## Short exercise
Return the passage of the comment on software bloat that starts at "The issue tracker" and ends at "it is possible.", copied word for word.

## Selected text
= = = =
This will be an unpopular opinion here, but I feel we've (collectively) failed. Between ORMs and the dynamic language du jour, we have become so far removed from how computers work that most software development is a waste of electricity. We're using tens of servers and complex architectures for simple sites, just because we think that's the only way to scale them . And our computers are slower than they ever were  .
I only gave a couple of examples, but look around, you can find them everywhere. Everything is awful.
 The issue tracker is now down, but you can try it when it comes back: https://about.gitlab.com/releases/.
 On older computers GNOME can't even keep up to update the mouse cursor.
 I'm honestly not sure that Windows 10 boots faster from an SSD than XP from an HDD.
My mantra that I'm thinking to myself is everything can and will fail and you're adding layers of things to will fail so your pipeline just becomes extremely brittle. And, while there's nothing more frustrating that an procedural dump of linear code, at least debugging it is possible.
= = = =
## Data section
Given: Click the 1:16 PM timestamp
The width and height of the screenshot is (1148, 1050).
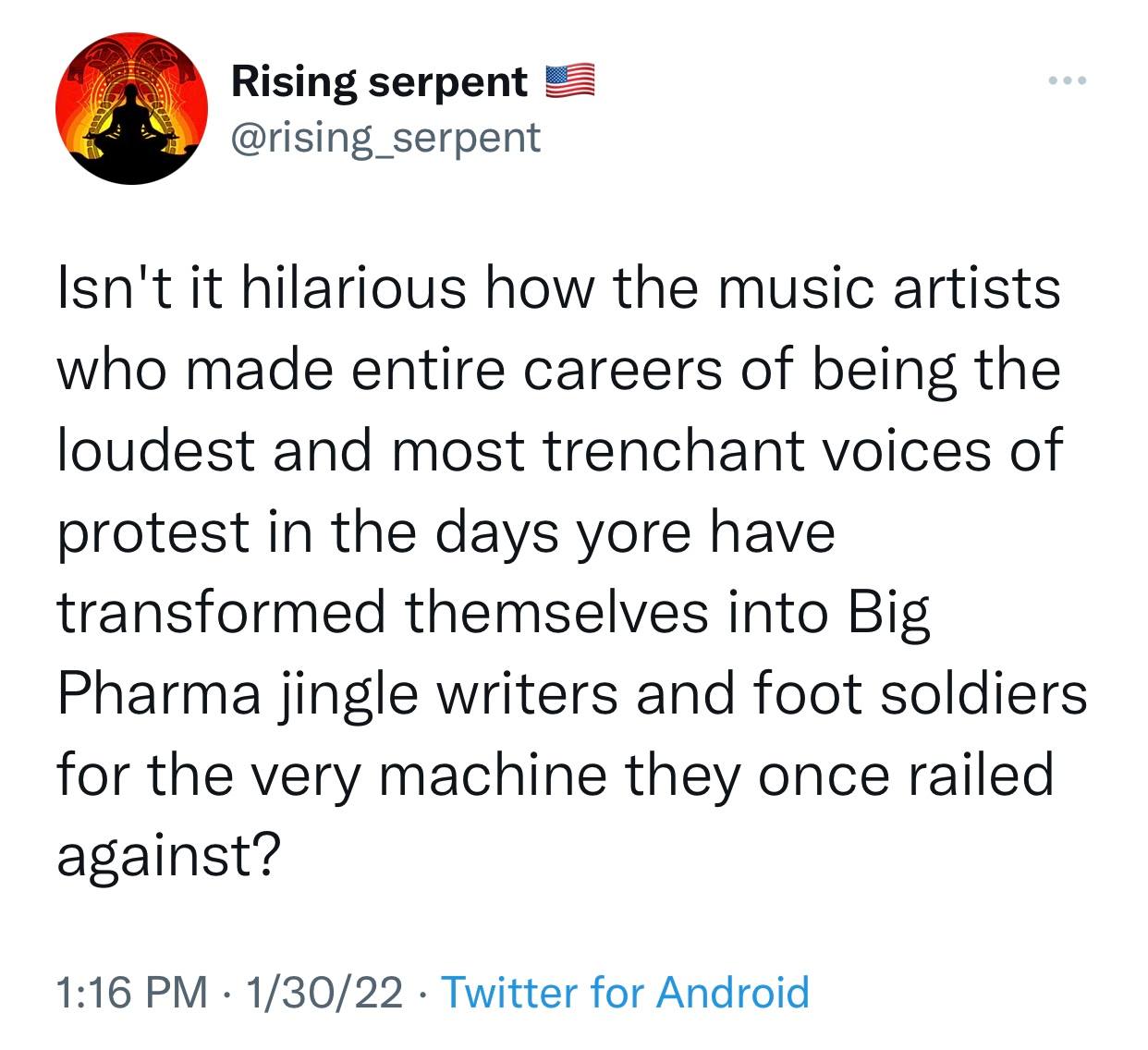Looking at the screenshot, I should pos(132,992).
= = = =
## Written answer
The issue tracker is now down, but you can try it when it comes back: https://about.gitlab.com/releases/.
 On older computers GNOME can't even keep up to update the mouse cursor.
 I'm honestly not sure that Windows 10 boots faster from an SSD than XP from an HDD.
My mantra that I'm thinking to myself is everything can and will fail and you're adding layers of things to will fail so your pipeline just becomes extremely brittle. And, while there's nothing more frustrating that an procedural dump of linear code, at least debugging it is possible.